Report back each line of the data that contains the word "target".
+ + + + +
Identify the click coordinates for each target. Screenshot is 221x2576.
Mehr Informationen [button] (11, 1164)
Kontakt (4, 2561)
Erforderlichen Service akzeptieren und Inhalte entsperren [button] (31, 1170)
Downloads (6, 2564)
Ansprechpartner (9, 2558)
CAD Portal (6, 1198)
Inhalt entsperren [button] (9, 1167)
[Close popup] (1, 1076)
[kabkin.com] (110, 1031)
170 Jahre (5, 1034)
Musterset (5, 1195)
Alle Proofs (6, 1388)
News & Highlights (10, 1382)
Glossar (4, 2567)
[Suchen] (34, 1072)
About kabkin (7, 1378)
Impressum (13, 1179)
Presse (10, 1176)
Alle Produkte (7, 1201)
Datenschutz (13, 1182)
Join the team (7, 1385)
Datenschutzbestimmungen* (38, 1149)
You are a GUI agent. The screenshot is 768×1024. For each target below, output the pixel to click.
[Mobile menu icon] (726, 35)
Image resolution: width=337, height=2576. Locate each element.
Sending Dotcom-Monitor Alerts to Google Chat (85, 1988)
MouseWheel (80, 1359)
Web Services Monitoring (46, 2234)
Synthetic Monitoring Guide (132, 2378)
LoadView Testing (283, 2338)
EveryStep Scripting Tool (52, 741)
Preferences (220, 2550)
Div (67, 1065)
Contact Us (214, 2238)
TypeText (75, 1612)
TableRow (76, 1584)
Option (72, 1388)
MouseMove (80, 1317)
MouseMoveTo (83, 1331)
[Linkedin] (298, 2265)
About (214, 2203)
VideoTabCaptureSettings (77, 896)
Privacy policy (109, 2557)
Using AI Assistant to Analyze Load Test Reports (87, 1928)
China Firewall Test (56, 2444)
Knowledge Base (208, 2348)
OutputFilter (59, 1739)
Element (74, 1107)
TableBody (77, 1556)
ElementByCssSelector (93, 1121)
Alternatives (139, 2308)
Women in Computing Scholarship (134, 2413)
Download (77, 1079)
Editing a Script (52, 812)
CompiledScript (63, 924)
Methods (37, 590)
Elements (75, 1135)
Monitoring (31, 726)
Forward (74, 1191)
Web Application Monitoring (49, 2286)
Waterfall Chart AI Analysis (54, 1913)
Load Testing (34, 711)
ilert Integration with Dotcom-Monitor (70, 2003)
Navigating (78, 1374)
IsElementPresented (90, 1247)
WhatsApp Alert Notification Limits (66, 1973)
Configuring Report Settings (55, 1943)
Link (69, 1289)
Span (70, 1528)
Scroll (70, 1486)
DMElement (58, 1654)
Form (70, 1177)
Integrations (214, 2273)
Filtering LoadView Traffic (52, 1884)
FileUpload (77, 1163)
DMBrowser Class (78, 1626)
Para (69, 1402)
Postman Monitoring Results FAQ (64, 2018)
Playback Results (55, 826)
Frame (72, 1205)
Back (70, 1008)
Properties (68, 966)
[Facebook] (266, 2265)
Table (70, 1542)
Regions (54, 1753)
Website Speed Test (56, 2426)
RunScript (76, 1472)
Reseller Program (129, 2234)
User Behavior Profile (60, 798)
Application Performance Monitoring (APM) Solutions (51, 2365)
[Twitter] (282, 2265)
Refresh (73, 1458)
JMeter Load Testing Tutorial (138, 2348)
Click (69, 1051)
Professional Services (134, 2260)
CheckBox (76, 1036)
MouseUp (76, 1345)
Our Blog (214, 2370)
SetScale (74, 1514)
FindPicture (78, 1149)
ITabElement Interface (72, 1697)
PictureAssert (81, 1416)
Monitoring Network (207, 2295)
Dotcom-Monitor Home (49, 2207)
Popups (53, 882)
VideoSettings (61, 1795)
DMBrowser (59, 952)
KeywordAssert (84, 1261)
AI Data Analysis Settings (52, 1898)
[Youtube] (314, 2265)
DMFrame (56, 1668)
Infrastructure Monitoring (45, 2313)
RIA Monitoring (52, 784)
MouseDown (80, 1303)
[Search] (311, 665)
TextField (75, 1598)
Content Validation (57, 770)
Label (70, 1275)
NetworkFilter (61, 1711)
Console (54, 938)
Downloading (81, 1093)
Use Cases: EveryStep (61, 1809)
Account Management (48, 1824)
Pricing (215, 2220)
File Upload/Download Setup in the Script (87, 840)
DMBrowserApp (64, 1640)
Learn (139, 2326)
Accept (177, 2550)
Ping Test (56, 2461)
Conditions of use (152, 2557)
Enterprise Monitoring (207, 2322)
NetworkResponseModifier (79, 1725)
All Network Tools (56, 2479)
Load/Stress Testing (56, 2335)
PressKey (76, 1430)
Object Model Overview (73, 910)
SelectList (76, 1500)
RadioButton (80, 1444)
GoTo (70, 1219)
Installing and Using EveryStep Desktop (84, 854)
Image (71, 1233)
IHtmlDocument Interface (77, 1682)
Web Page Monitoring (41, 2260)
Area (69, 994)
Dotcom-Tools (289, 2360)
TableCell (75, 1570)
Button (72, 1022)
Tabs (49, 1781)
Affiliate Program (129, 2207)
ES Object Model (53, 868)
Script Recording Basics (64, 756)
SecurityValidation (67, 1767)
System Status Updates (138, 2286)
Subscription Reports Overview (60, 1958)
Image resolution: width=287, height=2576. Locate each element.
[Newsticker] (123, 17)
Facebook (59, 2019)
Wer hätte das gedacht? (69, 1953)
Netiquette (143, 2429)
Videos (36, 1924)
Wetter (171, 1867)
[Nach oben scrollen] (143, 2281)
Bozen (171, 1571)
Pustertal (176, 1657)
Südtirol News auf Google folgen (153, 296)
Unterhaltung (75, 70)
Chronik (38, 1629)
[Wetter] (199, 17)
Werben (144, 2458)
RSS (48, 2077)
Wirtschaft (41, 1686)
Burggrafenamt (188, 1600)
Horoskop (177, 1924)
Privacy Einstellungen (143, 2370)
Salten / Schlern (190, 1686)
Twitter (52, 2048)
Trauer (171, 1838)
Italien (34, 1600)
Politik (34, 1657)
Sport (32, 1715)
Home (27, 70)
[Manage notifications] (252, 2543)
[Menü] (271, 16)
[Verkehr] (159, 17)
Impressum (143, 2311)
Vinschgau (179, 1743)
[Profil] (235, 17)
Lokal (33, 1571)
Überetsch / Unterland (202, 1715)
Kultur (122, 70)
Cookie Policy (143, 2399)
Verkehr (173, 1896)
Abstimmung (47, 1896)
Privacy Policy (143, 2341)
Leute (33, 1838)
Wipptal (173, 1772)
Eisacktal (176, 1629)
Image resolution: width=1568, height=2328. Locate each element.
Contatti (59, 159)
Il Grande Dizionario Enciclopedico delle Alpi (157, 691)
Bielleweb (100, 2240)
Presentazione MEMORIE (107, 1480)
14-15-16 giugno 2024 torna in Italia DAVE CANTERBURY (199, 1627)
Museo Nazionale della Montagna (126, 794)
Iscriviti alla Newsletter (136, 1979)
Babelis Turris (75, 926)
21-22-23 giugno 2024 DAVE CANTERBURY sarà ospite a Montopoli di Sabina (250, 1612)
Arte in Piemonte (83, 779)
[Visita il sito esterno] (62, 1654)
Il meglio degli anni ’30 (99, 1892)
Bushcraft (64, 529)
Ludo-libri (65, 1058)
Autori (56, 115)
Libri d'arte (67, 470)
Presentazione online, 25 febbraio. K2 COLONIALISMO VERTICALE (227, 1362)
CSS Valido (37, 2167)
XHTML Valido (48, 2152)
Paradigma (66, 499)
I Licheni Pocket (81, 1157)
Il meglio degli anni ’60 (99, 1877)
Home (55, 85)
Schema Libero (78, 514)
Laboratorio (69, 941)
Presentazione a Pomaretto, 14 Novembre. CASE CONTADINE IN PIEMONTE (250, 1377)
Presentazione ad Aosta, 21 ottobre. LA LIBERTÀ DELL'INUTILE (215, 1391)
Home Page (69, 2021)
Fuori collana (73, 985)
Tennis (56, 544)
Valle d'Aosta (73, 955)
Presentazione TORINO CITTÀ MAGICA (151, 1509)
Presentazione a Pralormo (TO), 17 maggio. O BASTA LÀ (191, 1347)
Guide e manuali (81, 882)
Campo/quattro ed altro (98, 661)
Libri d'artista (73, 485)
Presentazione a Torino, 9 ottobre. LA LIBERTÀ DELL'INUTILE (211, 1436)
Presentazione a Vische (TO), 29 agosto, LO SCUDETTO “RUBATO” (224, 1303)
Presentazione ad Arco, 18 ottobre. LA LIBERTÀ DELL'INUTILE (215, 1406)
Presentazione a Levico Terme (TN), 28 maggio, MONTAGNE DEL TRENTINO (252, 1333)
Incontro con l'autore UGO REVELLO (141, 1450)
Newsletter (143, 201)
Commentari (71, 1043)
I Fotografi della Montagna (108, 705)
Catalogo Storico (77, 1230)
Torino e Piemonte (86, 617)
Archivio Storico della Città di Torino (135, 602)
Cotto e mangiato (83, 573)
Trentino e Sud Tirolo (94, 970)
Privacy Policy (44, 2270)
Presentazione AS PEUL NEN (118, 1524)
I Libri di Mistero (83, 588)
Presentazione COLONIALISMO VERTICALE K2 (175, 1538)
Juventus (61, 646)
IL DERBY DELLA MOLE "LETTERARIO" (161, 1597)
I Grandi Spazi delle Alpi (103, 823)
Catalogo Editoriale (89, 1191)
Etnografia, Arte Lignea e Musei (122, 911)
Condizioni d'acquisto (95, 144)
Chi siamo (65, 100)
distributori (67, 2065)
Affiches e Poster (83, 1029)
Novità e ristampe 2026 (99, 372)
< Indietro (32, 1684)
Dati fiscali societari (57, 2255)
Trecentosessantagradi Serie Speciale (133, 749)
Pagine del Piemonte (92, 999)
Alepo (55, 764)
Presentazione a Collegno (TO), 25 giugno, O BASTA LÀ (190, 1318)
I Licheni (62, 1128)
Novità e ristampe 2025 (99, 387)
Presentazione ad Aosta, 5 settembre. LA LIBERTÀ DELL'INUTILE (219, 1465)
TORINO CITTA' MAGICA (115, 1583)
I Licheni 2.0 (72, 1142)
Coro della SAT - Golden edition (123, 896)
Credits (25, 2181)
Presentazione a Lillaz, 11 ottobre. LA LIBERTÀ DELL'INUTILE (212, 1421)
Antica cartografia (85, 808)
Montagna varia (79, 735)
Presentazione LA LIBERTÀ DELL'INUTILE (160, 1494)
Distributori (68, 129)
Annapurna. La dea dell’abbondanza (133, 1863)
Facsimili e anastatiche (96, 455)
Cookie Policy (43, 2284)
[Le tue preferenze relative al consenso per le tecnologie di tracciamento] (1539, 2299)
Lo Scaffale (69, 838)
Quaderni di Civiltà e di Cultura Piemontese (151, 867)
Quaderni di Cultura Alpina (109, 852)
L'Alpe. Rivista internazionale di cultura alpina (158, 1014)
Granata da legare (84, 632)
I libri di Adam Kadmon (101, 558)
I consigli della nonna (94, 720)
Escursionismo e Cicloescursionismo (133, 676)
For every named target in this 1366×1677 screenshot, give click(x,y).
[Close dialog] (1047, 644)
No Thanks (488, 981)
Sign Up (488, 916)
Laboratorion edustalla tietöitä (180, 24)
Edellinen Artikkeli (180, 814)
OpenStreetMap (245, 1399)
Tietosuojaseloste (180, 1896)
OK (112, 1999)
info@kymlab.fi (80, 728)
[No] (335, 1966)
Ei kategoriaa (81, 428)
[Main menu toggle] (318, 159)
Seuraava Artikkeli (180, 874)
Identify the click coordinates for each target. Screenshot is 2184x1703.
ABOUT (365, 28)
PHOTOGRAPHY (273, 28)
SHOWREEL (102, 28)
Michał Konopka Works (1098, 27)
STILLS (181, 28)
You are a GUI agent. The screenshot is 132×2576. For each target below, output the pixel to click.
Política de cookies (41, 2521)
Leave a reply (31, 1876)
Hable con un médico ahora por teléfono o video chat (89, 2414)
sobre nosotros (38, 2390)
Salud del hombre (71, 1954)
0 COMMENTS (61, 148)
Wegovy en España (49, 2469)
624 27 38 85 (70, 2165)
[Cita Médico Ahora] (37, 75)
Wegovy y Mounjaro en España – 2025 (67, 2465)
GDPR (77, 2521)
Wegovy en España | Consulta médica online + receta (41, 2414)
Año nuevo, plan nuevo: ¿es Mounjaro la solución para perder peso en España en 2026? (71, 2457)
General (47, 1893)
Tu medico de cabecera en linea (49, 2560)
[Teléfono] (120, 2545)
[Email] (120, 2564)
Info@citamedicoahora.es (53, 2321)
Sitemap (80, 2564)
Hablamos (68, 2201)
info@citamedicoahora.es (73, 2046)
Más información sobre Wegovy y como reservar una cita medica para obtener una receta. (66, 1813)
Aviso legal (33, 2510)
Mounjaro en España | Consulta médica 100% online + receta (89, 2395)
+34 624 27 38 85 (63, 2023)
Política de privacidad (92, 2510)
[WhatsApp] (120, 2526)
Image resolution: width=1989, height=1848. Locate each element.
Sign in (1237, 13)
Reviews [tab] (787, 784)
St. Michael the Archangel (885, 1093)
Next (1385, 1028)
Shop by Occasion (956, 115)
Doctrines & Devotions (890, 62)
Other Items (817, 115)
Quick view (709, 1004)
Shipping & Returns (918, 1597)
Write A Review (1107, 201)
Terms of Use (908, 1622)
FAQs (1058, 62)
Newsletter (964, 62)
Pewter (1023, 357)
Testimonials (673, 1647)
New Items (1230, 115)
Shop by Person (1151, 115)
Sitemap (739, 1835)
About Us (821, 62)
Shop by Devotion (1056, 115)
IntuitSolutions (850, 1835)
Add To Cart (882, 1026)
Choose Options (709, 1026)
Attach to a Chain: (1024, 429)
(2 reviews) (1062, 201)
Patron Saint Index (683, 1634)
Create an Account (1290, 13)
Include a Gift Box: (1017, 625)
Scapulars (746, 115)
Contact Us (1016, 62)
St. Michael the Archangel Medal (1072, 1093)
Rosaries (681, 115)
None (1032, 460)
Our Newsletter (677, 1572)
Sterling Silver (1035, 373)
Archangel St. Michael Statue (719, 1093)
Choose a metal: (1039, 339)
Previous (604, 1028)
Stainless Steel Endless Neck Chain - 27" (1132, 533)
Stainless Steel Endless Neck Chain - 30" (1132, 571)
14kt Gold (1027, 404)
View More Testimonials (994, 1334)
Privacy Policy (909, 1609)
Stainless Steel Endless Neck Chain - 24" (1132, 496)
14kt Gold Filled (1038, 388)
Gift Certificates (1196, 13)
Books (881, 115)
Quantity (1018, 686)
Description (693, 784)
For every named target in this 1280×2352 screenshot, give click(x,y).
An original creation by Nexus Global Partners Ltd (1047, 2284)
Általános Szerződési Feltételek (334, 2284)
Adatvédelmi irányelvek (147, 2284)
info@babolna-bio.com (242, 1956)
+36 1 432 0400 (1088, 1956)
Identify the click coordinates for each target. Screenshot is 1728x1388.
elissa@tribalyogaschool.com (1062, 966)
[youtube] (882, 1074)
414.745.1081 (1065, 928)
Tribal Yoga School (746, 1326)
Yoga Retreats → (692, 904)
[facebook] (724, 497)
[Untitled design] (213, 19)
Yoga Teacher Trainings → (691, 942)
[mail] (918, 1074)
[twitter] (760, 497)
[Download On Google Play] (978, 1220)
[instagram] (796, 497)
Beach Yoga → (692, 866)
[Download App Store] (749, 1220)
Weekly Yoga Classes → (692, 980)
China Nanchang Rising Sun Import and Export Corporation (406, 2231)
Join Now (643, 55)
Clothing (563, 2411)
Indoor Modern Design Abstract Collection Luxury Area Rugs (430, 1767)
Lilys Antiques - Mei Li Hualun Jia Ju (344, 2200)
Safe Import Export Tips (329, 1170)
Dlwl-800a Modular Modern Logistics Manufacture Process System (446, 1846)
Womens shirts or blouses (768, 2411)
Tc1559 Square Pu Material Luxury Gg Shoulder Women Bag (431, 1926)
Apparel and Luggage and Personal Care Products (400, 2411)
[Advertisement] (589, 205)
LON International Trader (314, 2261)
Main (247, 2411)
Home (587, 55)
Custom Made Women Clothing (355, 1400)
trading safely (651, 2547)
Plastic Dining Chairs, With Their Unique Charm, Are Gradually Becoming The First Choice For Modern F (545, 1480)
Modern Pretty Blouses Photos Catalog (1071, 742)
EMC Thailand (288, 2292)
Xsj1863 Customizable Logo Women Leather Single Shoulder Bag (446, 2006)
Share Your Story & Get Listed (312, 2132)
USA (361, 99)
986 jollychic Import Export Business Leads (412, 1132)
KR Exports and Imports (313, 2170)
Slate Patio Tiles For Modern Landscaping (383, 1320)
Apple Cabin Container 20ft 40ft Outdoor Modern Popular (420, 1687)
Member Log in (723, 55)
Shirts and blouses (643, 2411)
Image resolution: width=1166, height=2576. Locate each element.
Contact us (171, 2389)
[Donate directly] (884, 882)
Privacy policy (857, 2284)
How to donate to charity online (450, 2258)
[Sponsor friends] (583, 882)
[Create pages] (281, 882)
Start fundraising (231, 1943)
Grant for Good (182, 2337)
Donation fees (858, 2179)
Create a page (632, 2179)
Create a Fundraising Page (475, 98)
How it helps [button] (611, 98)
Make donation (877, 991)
+ + + + +
Task answer>
Identify the click coordinates for each target. Screenshot is 221x2576.
You are a GUI agent. The screenshot is 768×1024. For each target below, output the pixel to click.
For every named target in this 1366×1677 screenshot, give click(x,y).
Identify the click coordinates for each target. Screenshot is 2184x1703.
You are a GUI agent. The screenshot is 132×2576. For each target below, output the pixel to click.
For every named target in this 1280×2352 screenshot, give click(x,y).
Identify the click coordinates for each target. Screenshot is 1728x1388.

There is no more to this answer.